Sororities are not always glamorous. Sororities are not always smiles and laughs. Sororities are not always perfect. People see the outside of our big, fancy mansions and the countless beautiful women that walk in and out, but they don't really see what goes on inside.
We hurt. We feel. We cry. We fight. We break down.
Despite the image of the stuck-up (b*tchy might be a better term) Barbie girl who uses here daddies credit card all the time, people would be surprised at what actually happens within our four walls.
Some girls go to college with full intentions of going Greek. I on the other hand, never imagined that sorority life would be for me. Quite honestly it was because I didn't want to be one of those girls who “paid" for her friends. Another reason was because I would look at sorority girls and I thought that they were absolutely perfect and had no flaws. They were all extremely beautiful, outgoing, successful and intelligent.
To me, I had never imagined that I would fit into this perfect group of women. I mean come on, how could girls like them like a girl like me?
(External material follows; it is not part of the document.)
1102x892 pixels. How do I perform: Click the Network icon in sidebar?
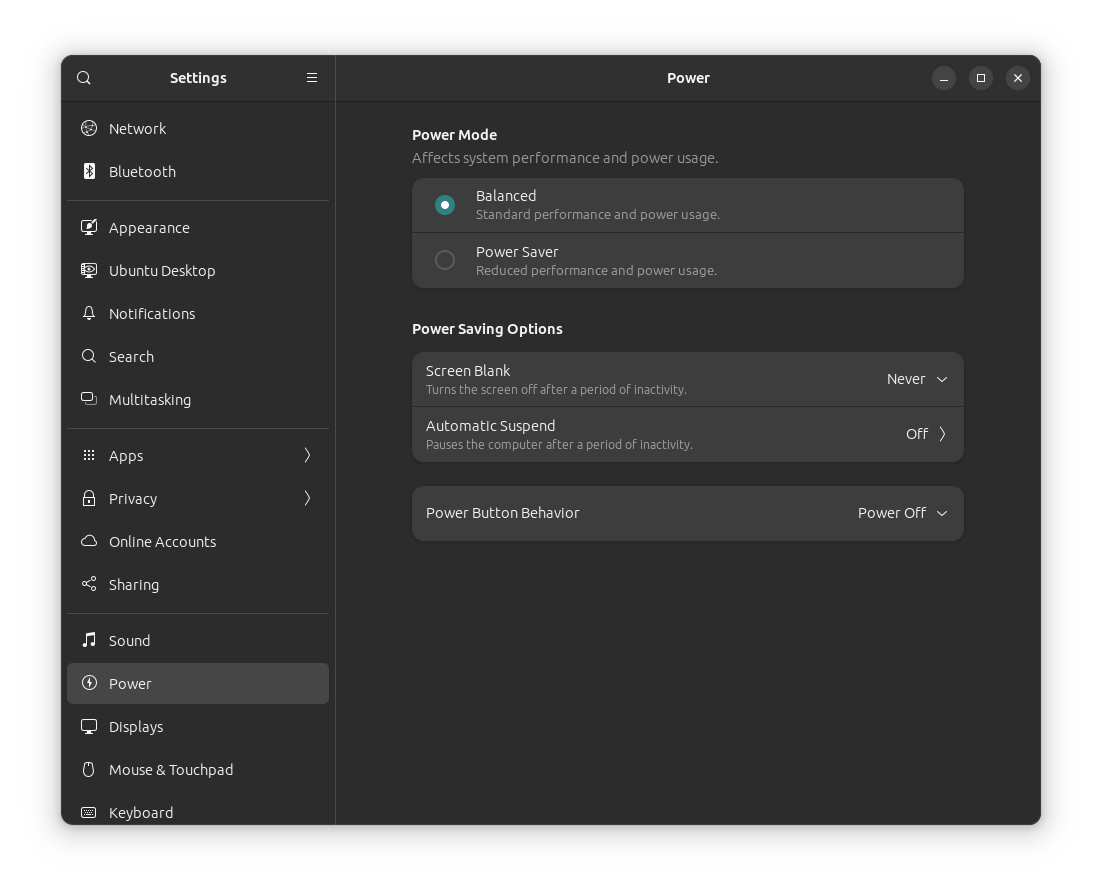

However, my pre-accusations have since changed after belonging to such a great group of women for a few years.
I have learned that even on my worst days, my sisters never fail to brighten my day, turn my frown into a smile, or make me laugh so hard that my stomach hurts. Whether it be putting a sticky note on my desk with an uplifting note, or bringing me to get ice cream so that I get my mind off of things, my sisters have continually been selfless, kind and caring when they know I am in pain, or am having a rough day.
Each and every one of us has been through something painful and traumatic, and that has ultimately made us all better people. We have realized that when things get tough or you're angry at someone, you can't just walk away from your problems. By living in the same house, we are all forced to get through our problems together and face our disputes head on. In all honesty, I have never met more forgiving and understanding women throughout my entire life until I moved into the beautiful mansion I can now call home sweet home.
Looking back at my view on sororities, I laugh and say what in the hell was I thinking? My sisters are now my rock. In a sense they keep me humble. I look around at all of my sisters' beautiful faces and prior to knowing them, I would have never known that they have struggled through the same, if not worse, situations that I have. They are all fighters.
With that being said, none of them are perfect. Each and every one of us are fighting a battle that you (the people walking past our house thinking we're stuck up) know nothing about. We're not always smiling, but you can bet that we will always wipe each other's tears away.
We are silly and weird. We are corky and giddy. We tell dumb jokes and make goofy faces to make each other smile. We love one another other despite our imperfections.
So in the famous words of J.R.R. Tolkien, “All that is gold does not glitter, not all those who wander are lost."